It is very meaningful to compare prognosis and clinical features due to the c association of genotypes and immunophenotypes. However, because of the rarity of the CSCLC, little research has been done on the prognosis and treatment of patients with subtypes of CSCLC and comparison with SCLC and NSCLC, especially IV stage. Only several studies compared the survival and prognosis of CSCLC and SCLC [10–13], but conflicting results have been reported by different studies. As for the study about comparison of CSCLC and NSCLC is even rarer, and no relevant studies on the IV stage have been conducted so far.
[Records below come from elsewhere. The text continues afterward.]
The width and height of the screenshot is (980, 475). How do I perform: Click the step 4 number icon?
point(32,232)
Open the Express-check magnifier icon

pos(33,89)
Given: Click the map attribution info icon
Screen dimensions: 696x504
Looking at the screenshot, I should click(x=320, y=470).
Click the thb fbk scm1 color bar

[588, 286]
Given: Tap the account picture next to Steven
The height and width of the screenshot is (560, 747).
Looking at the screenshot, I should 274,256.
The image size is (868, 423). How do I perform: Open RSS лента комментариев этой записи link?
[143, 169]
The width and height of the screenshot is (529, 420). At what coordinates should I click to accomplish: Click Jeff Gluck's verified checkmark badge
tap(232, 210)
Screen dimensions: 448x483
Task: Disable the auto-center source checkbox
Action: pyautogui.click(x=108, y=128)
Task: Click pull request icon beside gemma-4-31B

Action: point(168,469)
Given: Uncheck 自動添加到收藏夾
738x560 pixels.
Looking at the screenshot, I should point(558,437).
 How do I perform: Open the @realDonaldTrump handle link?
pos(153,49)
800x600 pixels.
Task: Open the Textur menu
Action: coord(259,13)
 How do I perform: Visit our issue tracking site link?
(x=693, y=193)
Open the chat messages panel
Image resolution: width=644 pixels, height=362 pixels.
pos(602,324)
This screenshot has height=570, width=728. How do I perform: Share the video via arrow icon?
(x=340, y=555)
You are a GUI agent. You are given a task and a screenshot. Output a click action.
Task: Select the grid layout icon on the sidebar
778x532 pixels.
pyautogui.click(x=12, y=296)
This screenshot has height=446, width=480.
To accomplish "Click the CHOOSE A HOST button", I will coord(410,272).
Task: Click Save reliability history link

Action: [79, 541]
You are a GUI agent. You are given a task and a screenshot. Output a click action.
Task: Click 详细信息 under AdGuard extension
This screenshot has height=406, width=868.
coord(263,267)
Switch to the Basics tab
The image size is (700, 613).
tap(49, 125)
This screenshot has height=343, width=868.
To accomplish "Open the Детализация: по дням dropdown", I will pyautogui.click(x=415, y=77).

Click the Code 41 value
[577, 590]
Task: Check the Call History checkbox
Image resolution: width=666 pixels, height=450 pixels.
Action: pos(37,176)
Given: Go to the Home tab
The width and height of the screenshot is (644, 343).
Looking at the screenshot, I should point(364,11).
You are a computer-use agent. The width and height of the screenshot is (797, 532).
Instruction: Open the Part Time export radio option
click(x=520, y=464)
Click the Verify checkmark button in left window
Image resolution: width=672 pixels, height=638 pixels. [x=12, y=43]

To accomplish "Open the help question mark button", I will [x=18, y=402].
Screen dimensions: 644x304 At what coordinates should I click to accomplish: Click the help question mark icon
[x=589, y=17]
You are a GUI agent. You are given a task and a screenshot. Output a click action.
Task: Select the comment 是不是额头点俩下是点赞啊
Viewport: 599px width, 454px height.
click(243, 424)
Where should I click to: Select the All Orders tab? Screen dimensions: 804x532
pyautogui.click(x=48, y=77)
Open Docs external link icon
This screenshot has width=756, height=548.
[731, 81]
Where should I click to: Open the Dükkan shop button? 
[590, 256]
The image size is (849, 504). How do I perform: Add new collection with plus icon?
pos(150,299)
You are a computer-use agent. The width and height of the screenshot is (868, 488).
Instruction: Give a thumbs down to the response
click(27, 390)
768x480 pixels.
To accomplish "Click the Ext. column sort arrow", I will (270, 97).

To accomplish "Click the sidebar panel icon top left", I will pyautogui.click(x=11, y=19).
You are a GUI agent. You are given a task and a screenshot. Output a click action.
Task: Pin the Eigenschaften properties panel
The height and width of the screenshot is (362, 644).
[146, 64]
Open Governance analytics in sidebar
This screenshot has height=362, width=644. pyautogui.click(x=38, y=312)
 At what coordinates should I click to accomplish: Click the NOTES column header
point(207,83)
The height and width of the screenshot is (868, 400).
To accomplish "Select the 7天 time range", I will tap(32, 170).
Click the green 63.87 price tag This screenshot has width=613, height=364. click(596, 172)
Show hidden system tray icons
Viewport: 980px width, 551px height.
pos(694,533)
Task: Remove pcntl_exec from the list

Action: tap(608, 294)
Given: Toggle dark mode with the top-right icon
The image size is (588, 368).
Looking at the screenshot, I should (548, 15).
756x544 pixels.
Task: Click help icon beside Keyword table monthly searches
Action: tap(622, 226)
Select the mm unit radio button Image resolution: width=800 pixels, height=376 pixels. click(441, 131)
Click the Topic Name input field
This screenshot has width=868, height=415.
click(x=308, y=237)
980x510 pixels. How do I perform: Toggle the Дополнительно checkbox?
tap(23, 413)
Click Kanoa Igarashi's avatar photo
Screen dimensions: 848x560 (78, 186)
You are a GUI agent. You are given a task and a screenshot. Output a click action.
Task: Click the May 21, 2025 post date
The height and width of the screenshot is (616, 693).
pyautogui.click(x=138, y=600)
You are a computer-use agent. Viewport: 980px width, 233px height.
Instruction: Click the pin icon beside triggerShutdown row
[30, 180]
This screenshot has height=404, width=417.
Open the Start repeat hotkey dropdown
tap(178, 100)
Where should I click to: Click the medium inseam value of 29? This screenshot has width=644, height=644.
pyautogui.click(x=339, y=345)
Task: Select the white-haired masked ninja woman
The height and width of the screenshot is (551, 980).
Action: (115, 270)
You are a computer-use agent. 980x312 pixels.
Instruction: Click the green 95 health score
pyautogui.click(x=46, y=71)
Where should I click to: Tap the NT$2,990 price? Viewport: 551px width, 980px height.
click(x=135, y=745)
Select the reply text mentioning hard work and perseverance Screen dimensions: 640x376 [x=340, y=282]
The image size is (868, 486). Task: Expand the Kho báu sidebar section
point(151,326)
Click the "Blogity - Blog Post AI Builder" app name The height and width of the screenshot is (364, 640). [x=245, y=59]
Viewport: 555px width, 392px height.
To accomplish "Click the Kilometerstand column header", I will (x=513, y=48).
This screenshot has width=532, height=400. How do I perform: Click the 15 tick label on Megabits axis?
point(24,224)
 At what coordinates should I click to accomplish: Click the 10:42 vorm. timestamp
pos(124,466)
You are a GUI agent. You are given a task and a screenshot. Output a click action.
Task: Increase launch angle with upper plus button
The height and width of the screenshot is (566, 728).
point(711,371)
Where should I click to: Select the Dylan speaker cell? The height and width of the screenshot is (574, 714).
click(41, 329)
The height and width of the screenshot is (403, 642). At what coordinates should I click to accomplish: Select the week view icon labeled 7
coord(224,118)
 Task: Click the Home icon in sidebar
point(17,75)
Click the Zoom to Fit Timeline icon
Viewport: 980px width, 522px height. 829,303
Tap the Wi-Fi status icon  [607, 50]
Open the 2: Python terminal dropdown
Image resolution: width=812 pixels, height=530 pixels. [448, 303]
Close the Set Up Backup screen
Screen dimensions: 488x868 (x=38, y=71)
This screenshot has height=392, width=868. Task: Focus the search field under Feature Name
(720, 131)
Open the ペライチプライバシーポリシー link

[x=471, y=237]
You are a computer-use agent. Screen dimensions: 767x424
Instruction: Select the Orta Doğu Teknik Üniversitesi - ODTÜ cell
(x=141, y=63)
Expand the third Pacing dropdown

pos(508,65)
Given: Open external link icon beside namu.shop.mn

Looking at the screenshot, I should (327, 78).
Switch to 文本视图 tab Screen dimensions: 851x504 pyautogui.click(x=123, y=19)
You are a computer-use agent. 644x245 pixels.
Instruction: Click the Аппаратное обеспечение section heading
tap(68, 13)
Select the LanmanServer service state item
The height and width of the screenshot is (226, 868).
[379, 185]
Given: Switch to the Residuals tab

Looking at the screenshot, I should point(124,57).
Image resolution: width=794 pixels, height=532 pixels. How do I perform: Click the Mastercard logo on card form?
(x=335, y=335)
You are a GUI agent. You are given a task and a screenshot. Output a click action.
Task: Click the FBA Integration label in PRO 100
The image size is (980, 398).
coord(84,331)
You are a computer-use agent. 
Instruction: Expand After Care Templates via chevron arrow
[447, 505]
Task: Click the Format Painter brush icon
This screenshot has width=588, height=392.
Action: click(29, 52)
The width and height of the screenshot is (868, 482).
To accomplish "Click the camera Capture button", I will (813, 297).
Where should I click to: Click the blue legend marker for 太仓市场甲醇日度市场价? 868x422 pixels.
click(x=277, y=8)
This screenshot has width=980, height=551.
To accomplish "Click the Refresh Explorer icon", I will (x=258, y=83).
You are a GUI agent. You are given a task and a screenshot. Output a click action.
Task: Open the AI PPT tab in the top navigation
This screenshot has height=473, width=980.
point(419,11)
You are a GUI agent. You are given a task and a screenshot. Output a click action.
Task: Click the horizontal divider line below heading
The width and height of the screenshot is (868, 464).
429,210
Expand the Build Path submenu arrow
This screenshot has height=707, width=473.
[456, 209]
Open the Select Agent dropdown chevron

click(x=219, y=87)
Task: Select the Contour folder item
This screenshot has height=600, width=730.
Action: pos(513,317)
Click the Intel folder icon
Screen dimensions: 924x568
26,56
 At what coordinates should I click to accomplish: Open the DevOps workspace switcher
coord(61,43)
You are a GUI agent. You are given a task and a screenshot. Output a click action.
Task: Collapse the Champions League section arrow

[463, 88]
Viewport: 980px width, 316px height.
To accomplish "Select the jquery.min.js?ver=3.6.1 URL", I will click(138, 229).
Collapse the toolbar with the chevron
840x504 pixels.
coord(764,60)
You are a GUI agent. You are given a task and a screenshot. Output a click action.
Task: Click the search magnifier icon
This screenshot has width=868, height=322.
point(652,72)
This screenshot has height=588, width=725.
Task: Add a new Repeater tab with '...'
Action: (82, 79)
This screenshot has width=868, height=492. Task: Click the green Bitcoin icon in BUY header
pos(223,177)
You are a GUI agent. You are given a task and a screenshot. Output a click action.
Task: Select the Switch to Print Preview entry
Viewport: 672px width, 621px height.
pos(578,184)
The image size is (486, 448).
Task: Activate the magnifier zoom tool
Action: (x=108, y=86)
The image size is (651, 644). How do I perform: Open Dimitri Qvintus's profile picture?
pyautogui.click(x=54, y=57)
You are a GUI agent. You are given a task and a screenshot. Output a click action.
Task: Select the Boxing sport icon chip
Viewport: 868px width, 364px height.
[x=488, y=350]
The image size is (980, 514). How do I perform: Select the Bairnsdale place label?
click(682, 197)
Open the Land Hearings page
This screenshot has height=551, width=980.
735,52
Most cases of CSCLC belonged to advanced stages when they were firstly diagnosed. Zhang et al. reported almost 90% of CSCLC were diagnosed as stage III and IV in their cohort [14]. Thus, the study of IV CSCLC is of great clinical interest The Surveillance, Epidemiology, and End Results (SEER) database is unique in the number of cases, especially for IV CSCLC patients. In this study, we obtained stage IV CSCLC, IV SCLC and IV NSCLC data from SEER database and performed propensity score matching (PSM) analysis to compare the survival outcome, prognostic factors and treatment modalities of three group.
Materials and methods
Data collection
SEER is a United States cancer patient-based database that collects data on approximately 30% of all cancer patients with the goal of reducing the burden of cancer (https://seer.cancer.gov/). CSCLC, SCLC and NSCLC data were downloaded from SEER Research Data, 17 Registries, Nov 2022 Sub (2000–2020). Inclusion criteria: (1) all subjects were diagnosed in 2010–2020; (3)Site and Morphology. CS Schema-AJCC 6th Edition: Lung; (4) histology code (ICD-O-3 Hist/behav): 8045/3, 8002/3, 8041/3, 8042/3, 8043/3, 8044/3, 8012/3, 8070/3, 8071/3, 8072/3, 8073/3, 8074/3, 8075/3, 8076/3 and 8140/3. (5) The tumor stage was IV. Exclusion criteria: (1) Follow-up data unknown and missing; (2) Incomplete clinical data and other relevant information.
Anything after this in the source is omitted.